La ville est tranquille (id.)
di Robert Guediguian con Ariane Ascaride, GĂ©rard Meylan, Jean-Pierre Darroussin, Pierre Banderet, Jacques Boudet, Pascale Roberts; produzione: Francia; anno: 2000
recensione di Marco Ferrari

La città è tranquilla, vista dall'alto di una terrazza panoramica di una casa signorile abitata da uno spocchioso pseudo-intellettuale di sinistra. Come recita un personaggio del film, il punto di vista non è altro che il punto di osservazione soggettivo di ciascuno. E da questo punto di osservazione privilegiato della città, potremmo addirittura definirla bella, in quanto non vediamo gli orrori che si consumano tra le sue vie. Ma se si scende nel dedalo di vie e si entra negli alveari delle case popolari, scopriamo che Marsiglia è tutt'altro che bella e, soprattutto, assolutamente non tranquilla. Veniamo a contatto con diverse storie, alcune che si intrecciano tra loro, altre che viaggiano parallele, tutte unite dal comune denominatore della tragedia quotidiana, del rimorso per scelte sbagliate, della sofferenza per sopravvivere del desiderio di riscatto di fonte a una vita avara. Droga, prostituzione, alcoolismo, disoccupazione, razzismo e omicidi si intrecciano in un racconto forte, asciutto e privo di retorica alcuna. Guediguian, dopo il piacevole Marius e Jannette e il meno riuscito Al posto del cuore, si conferma gran conoscitore del tessuto sociale urbano della città francese, regalandoci un'opera più ambiziosa e completa, caratterizzata da un eccellente montaggio e da un'ottima compagnia di attori, la stessa utilizzata nei suoi precedenti film.
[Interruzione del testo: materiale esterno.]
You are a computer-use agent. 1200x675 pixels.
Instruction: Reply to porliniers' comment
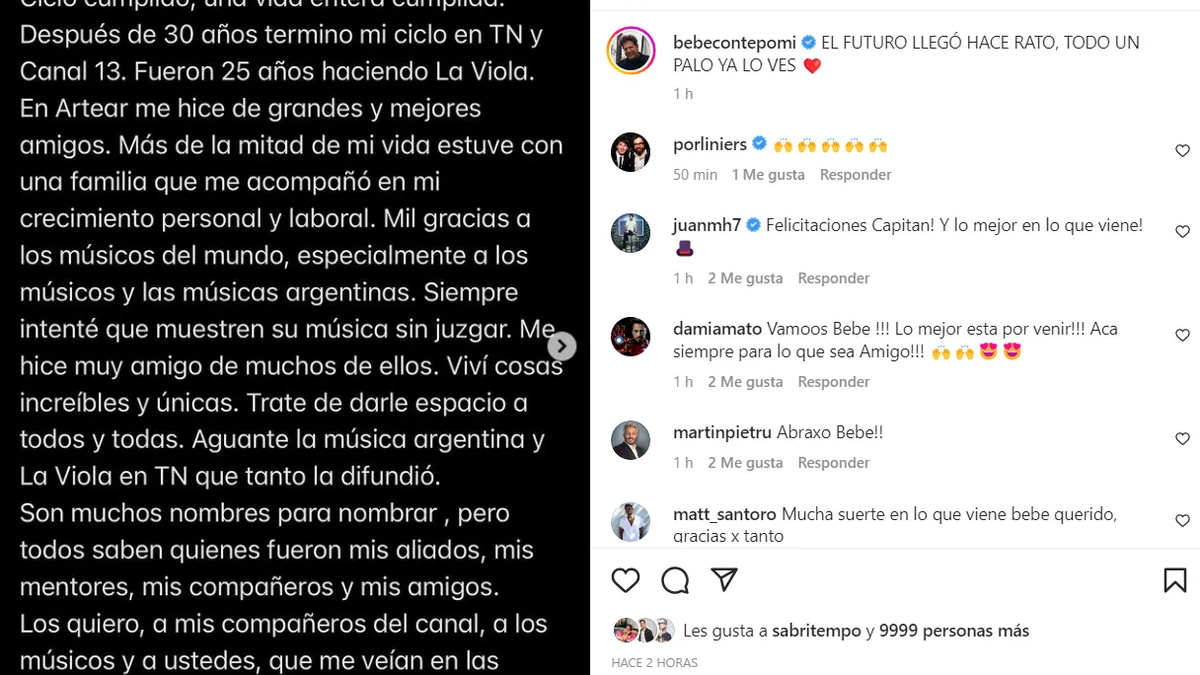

Oltre alla bravissima Ariane Ascaride (Jeannette nel precedente film e qui nella parte di Michéle, che lavora al mercato del pesce) desideriamo segnalare Gérard Meylan, un attore la cui sola presenza nell'inquadratura è già grande cinema. Già interprete del ruolo di Marius in Marius e Jannette, qui impersona Gérard, il grande e segreto amore di Ariane. Il finale del film, amaro e spiazzante è tutto suo e a lungo resterà nella memoria dello spettatore.